Chart shows total employed. A decade worth of job growth, lost, as the number of employed is now at year 2000 levels. National unemployment is at 8.9% and the State wide unemployment level is down to 9.1%.

Looking at January and February, 2011 seems to be tracking a little bit better than 2010. Reminder – chart does not include active duty military, sole proprietors, farmers, …
You can eye ball the chart and see that based on 1990 to 2007 growth, a few years ago the Spokane area was expected to have about 235,000 jobs today. By that measure, Spokane is 17% below where we thought we were going to be. Kinda puts this depression in perspective?
In the year 2000, unemployment was over 6%. Since then, 10% of all jobs were lost and the population increased, leaving us with … 10.6% unemployment? They only include those who are looking – discouraged workers who give up looking fall off the face of the planet. Under different circumstances, our real unemployment would be close to 20% (the 6% rate of 2000 plus the 10% jobs lost plus additional population). Which explains all the empty office space and vacant retail shops.

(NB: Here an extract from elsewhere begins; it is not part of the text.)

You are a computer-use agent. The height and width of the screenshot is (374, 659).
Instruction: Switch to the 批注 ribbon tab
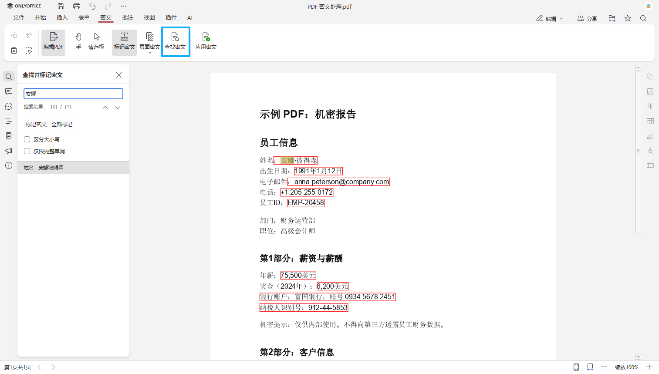point(128,18)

On March 4th, KXLY ran a story saying “Unemployment rate falling in Spokane“. Which is a good example of why basing a story on anecdotes leads to faulty conclusions.
Below is the same earnings distribution chart included in the Part 3 recommendations, but here it is both sorted and displayed horizontally.

The following is from 2008. As you can see, the majority of jobs are in the top 3 low paying service jobs category. As of 2008, 36% of all jobs were in these 3 categories. The “bioscience cluster” is the 2nd to the bottom row and is the current targeted growth cluster for Spokane’s future.